---------- Study material

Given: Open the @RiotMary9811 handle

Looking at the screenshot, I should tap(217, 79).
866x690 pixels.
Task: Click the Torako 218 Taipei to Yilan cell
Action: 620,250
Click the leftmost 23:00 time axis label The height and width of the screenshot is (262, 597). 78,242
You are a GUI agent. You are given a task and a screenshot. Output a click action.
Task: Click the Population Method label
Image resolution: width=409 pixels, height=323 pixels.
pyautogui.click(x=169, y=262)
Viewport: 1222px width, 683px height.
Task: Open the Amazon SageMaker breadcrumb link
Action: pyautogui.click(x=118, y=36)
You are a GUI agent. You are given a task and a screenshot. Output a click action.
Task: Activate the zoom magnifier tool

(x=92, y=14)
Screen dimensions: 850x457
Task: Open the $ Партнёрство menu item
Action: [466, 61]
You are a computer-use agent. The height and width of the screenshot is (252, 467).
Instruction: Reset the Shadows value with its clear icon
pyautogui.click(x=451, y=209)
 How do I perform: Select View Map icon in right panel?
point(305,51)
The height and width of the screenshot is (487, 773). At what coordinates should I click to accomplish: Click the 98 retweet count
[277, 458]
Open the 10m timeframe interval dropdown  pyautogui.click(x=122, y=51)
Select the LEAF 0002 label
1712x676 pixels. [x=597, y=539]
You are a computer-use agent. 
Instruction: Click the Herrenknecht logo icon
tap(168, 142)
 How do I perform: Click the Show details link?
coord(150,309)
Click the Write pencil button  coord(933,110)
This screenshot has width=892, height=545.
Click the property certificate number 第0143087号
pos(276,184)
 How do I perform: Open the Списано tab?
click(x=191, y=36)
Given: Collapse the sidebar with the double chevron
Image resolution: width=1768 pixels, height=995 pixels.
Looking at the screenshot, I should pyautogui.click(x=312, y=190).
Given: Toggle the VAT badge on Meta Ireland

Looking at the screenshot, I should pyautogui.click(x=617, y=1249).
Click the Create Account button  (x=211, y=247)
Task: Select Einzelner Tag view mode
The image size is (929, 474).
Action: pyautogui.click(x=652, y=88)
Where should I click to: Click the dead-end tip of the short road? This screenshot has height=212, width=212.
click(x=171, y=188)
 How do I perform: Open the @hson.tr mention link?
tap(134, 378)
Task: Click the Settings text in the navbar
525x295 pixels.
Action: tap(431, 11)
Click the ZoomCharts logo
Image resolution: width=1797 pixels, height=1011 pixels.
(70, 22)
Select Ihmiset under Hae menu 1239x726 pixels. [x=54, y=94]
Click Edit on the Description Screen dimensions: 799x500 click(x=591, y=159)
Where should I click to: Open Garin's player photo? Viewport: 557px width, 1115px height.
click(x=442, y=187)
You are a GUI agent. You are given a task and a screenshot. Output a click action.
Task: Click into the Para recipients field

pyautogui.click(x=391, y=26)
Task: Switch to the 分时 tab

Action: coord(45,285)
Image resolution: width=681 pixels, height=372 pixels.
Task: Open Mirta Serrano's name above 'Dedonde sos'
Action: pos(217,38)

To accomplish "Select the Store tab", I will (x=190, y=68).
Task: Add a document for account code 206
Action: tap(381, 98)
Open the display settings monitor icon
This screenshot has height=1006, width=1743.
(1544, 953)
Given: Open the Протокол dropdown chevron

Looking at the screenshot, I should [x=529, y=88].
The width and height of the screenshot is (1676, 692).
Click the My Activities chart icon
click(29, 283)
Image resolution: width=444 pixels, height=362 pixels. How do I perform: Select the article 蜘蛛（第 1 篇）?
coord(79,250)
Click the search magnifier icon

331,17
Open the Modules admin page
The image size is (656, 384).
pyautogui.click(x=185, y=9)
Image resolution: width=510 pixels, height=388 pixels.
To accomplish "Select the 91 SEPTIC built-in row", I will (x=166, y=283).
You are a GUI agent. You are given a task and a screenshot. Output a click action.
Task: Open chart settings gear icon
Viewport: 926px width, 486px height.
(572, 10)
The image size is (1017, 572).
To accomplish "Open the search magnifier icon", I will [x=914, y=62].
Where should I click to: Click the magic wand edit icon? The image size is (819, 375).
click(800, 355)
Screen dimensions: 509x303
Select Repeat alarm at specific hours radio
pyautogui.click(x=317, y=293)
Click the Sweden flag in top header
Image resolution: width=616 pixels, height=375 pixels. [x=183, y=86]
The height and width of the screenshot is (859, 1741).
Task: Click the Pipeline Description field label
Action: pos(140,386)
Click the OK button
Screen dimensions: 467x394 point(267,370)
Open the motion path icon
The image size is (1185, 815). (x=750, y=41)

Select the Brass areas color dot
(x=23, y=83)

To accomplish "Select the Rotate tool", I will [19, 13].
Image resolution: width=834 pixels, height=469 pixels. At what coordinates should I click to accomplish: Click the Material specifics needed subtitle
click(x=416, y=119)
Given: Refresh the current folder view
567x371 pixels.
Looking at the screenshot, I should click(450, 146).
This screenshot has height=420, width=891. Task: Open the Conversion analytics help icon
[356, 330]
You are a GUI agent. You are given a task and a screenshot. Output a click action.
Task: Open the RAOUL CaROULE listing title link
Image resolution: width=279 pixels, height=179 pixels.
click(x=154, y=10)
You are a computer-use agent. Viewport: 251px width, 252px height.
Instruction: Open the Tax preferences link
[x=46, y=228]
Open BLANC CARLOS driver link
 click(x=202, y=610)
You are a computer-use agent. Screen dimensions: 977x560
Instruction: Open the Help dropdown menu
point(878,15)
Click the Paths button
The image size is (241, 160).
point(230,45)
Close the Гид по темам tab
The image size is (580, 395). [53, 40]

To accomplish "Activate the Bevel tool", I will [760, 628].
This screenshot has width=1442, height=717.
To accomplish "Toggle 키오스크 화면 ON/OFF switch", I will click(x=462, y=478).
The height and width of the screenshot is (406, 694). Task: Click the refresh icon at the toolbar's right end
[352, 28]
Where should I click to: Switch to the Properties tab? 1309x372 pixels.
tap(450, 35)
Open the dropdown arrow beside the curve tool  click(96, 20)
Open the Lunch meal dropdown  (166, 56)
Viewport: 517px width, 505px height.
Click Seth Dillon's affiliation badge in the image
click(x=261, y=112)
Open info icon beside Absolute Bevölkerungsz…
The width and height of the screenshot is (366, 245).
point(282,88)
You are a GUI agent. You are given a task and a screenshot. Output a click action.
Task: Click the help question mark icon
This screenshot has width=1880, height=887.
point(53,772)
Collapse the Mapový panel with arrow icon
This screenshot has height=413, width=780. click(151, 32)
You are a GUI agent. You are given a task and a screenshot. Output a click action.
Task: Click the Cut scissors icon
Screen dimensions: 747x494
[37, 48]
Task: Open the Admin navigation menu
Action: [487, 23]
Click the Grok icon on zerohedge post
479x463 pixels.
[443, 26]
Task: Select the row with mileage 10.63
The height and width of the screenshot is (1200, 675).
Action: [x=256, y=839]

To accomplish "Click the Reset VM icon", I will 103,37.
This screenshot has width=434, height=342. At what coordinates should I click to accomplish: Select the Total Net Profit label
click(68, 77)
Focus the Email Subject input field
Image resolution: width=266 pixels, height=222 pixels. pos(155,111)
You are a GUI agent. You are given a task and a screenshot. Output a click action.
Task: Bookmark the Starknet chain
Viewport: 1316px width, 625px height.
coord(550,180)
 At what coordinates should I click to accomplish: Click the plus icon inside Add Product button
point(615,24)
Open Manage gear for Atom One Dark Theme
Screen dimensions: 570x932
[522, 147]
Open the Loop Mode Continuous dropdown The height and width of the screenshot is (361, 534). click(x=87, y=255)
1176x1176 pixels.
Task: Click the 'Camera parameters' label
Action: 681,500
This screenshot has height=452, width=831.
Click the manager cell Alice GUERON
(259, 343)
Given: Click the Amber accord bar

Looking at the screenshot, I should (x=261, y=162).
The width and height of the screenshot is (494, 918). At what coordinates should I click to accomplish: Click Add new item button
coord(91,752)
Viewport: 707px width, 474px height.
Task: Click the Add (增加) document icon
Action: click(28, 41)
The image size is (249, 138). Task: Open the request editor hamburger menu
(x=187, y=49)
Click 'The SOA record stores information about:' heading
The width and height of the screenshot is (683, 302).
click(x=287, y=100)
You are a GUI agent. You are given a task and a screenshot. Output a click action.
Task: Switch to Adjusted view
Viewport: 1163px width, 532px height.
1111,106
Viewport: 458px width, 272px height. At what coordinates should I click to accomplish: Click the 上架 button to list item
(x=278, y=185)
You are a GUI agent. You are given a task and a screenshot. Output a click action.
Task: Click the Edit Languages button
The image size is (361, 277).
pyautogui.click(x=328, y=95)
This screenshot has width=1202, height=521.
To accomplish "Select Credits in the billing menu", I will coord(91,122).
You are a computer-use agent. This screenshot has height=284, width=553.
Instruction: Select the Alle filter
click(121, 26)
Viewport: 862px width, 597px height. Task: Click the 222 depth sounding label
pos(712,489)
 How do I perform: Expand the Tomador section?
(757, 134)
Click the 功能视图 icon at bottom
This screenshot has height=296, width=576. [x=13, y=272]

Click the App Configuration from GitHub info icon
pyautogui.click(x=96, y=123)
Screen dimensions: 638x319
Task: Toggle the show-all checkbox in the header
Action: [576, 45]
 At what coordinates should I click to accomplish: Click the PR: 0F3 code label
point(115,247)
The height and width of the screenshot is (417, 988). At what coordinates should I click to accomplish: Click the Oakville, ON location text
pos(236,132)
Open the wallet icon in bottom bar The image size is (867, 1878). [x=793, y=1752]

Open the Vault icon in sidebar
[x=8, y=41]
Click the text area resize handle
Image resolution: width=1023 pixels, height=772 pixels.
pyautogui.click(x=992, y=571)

--------------------

* What you have to do: List, from the entries above, every line in which the word "computer" shows up.

* Answer to the problem:
You are a computer-use agent. The height and width of the screenshot is (252, 467).
You are a computer-use agent. 
You are a computer-use agent. Viewport: 251px width, 252px height.
You are a computer-use agent. Screen dimensions: 977x560
You are a computer-use agent. This screenshot has height=284, width=553.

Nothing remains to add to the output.